Doctor who linked MMR vaccine with autism struck from UK medical register
A British doctor who linked the measles, mumps and rubella (MMR) vaccine with autism was struck off the medical register Monday after being found guilty of serious professional misconduct.
The General Medical Council (GMC) found Andrew Wakefield, 53, had acted in a way that was “dishonest”, “misleading” and “irresponsible” while conducting research on a possible link between the vaccine, bowel disease and autism.
Wakefield’s 1998 study in The Lancet medical journal in which he linked MMR and autism sparked huge controversy, and despite experts and governments insisting the jab was safe, caused a huge slump in the vaccination rate.
The Lancet retracted the article earlier this year after the GMC ruled Wakefield had acted “dishonestly” while carrying out his research.
The doctor, who was an honorary consultant in experimental gastroenterology at London’s Royal Free Hospital at the time of his research, said he had had consent for using the children involved in his study and would appeal.
“I will be appealing,” he told Sky News television.
In a separate statement, he said the case against him and his retired 73-year-old colleague, Professor John Walker-Smith, who was also struck off Monday, was an attempt to silence him.
“In reporting their findings the GMC panel sought to deny that the case against me and my colleagues is related to issues of MMR vaccine safety and specifically, the role of this vaccine in causing autism,” he said.
“This is not in fact the case. Efforts to discredit and silence me through the GMC process have provided a screen to shield the government from exposure on the (Pluserix) MMR vaccine scandal.”
Another colleague, Professor Simon Murch, was found not guilty.
The GMC panel heard how Wakefield had ordered some children in his care to undergo unnecessary colonoscopies, lumbar punctures (spinal taps), barium meals, blood and urine tests and brain scans as part of his research.
The doctor also took blood from his son’s friends at a birthday party, paying the youngsters five pounds (seven dollars, six euros) each.
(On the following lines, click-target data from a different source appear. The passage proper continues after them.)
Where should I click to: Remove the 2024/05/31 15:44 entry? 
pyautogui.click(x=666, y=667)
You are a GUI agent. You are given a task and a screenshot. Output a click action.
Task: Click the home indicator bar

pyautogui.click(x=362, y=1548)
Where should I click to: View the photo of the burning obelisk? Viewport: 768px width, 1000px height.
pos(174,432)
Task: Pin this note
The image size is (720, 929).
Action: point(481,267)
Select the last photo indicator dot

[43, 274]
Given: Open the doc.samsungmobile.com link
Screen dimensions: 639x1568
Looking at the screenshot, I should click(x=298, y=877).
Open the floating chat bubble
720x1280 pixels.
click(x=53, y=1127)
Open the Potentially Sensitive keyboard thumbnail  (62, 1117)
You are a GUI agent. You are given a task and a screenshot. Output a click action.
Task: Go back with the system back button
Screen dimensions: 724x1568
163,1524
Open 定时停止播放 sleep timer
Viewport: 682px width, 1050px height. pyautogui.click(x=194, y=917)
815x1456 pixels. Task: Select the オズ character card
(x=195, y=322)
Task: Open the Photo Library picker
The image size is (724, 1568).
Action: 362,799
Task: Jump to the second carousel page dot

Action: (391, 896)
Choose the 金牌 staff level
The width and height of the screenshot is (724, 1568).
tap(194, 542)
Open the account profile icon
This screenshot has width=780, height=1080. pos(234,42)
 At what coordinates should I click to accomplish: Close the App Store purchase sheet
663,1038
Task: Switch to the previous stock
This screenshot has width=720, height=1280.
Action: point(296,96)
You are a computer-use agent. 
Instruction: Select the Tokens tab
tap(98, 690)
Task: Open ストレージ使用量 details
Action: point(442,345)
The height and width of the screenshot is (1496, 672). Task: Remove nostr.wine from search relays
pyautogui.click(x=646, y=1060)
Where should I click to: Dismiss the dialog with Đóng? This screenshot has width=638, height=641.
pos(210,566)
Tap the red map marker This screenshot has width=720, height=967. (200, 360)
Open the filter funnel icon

“The panel concluded that Dr. Wakefield’s conduct not only collectively amounts to serious professional misconduct over a timeframe from 1996 to 1999 but also, considered individually, constitutes multiple separate instances of serious professional misconduct,” panel chairman Dr. Surendra Kumar said.
Professor Terence Stephenson, president of the Royal College of Paediatrics and Child Health, said the suggestion of a link between autism and MMR had done “untold damage” to Britain’s vaccination programme.
“We cannot stress too strongly that all children and young people should have the MMR vaccine. Overwhelming scientific evidence shows that it is safe,” he said.